Start of Block
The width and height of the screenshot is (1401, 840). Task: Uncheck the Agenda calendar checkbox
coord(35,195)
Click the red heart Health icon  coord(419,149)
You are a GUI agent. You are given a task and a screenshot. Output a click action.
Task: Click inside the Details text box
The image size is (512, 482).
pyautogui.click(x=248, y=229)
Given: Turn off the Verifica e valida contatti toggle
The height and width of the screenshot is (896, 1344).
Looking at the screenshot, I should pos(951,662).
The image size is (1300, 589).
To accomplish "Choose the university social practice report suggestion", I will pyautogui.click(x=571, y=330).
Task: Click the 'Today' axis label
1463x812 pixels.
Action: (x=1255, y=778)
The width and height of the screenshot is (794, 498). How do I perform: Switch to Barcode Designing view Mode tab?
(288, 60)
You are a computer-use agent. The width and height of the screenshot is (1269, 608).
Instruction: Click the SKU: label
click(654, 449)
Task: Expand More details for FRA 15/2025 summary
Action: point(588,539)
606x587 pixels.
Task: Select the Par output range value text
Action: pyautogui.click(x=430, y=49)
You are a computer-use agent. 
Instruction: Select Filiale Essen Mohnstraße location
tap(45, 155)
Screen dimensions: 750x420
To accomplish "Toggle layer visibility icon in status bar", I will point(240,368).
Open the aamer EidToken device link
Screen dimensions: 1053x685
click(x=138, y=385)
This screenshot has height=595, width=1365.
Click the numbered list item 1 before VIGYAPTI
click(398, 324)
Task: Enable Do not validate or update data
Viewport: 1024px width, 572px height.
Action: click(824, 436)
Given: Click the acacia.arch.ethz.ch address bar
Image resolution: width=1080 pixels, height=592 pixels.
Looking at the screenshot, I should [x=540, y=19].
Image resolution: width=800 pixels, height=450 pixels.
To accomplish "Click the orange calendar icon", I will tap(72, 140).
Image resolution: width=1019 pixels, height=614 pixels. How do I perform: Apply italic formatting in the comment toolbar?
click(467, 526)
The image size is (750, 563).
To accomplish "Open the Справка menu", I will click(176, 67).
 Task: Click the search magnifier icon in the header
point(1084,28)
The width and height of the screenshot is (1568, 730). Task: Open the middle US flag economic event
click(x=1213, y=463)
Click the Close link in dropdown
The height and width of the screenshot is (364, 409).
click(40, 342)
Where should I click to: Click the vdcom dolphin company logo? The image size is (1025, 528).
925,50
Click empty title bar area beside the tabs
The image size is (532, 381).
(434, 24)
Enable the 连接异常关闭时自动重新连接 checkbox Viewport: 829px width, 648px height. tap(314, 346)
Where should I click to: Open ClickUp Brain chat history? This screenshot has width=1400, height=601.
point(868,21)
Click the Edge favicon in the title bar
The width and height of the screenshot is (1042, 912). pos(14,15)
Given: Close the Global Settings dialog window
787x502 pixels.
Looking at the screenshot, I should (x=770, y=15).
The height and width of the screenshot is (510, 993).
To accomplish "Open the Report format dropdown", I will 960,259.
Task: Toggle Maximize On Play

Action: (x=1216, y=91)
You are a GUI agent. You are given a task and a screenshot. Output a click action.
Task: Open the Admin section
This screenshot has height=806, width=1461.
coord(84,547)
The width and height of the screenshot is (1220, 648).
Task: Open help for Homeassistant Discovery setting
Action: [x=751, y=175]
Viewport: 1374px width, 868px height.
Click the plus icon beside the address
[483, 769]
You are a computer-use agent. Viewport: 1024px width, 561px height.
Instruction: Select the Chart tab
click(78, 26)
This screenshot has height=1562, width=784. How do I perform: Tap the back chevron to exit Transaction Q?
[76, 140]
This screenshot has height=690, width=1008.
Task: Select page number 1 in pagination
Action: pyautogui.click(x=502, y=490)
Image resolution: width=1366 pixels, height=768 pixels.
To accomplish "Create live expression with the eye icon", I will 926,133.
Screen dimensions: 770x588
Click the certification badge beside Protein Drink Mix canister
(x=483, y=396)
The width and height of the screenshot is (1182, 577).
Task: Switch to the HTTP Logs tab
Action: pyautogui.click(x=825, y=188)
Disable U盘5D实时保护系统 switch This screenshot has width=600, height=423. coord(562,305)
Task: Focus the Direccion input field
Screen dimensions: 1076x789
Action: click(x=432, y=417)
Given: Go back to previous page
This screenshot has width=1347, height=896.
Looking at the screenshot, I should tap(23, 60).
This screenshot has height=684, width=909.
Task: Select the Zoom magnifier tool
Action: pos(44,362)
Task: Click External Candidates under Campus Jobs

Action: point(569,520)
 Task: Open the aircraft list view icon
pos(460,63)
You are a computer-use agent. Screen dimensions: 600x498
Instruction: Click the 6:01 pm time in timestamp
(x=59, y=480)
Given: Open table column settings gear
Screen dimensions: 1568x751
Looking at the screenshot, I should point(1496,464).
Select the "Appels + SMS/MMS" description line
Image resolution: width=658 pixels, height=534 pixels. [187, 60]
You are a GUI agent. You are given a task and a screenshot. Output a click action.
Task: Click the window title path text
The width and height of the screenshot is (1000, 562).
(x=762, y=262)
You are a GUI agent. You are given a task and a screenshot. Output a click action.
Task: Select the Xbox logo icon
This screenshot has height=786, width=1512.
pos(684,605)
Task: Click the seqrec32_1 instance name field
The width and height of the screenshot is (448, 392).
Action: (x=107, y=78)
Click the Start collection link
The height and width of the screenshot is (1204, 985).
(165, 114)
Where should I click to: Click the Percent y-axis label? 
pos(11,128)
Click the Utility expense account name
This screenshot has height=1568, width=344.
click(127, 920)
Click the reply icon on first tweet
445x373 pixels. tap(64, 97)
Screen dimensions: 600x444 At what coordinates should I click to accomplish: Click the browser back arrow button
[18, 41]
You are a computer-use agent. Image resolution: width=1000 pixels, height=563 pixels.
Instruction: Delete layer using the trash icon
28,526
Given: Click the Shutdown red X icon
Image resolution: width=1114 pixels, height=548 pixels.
End of Block
TASK ITEM: Where does the word "name" appear in the material above? Copy every line that holds it.

TASK SOLUTION:
Task: Click the seqrec32_1 instance name field
Click the Utility expense account name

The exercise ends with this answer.